What is the future of the Internet? We see it as a new kind of distributed database, a single huge document, a tree of strings, divided and replicated across thousands of servers. What security mechanisms will encourage users to share control over data more widely? How far can we detach the question of who controls the servers from who controls the data?

Project Dendros —

Joint administration of structured data

Project Dendros creates a unifying data-management layer for Internet applications. Its core is a flexible and simple data model, essentially a tree of byte strings. This is combined with a modular processing model based on access filters, which implement functions such as storage management, remote read/write access, authentication, access control, revision control, and replication. A particular aim is the design of new cooperative administration concepts that enable participants with limited mutual trust to cooperate effectively in a single global name space.

Introduction

Dendros is a middleware layer that sits between a reliable transport mechanism – such as TCP/IP – and distributed applications. It differs substantially from procedural middleware systems (RPC, CORBA, Web Services) in that it stores the data itself, instead of just passing on method invocations to other databases. Dendros defines a modular set of methods for reading, editing and managing a standardized distributed data structure. It has more in common with a distributed file system, database, directory, or some peer-to-peer systems than with a remote procedure call facility. Applications cooperate via Dendros by loading their data into its globally distributed tree of strings. They then use the Dendros facilities to access, update, search, protect, replicate and version control this data.

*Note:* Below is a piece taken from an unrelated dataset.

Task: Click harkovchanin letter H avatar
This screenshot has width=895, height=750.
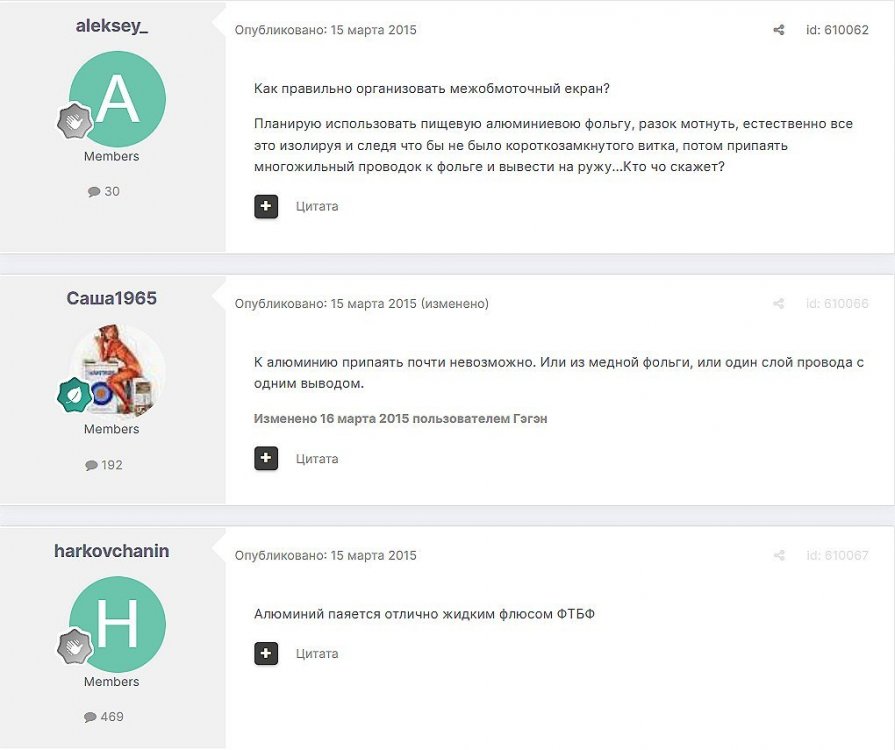Action: [x=118, y=624]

The ultimate aim of Project Dendros is to create, study and optimize a unifying replacement technology for historically grown standards and technologies such as:

the Internet domain name system
traditional Unix-style file systems
hierarchical message and file structuring formats such as SGML/XML, MIME, ASN.1, RFC822 email headers, MIME, RFC2425 directory entries
directory systems such as X.500, LDAP
revision control systems such as CVS

We have identified two key research problems on which we need to work before our vision can be fully realized, and they are our focus for this year.

Generalized representation of hierarchical data

The first focus is the selection and definition of a flexible generic hierarchical data syntax and processing model that is

well-suited to break down the barrier between
- network name spaces (e.g., DNS domain names, X.500 distinguished names),
- file systems with flat files (e.g., POSIX file systems),
- file-internal structures (XML, ASN.1, MIME, and many more),
very easy to access, view, edit, and understand,
well-suited for use in revision-controlled storage systems,
well-suited for representing the structurally rich information that occurs in many administrative, scientific and publishing tasks and that maps badly to the relational database model,
defined strictly as a very simple abstract data model that can then be mapped with round-trip compatibility onto a range of encodings (including some well-established ones such as XML),
well-suited for efficient handling of large binary objects and lists.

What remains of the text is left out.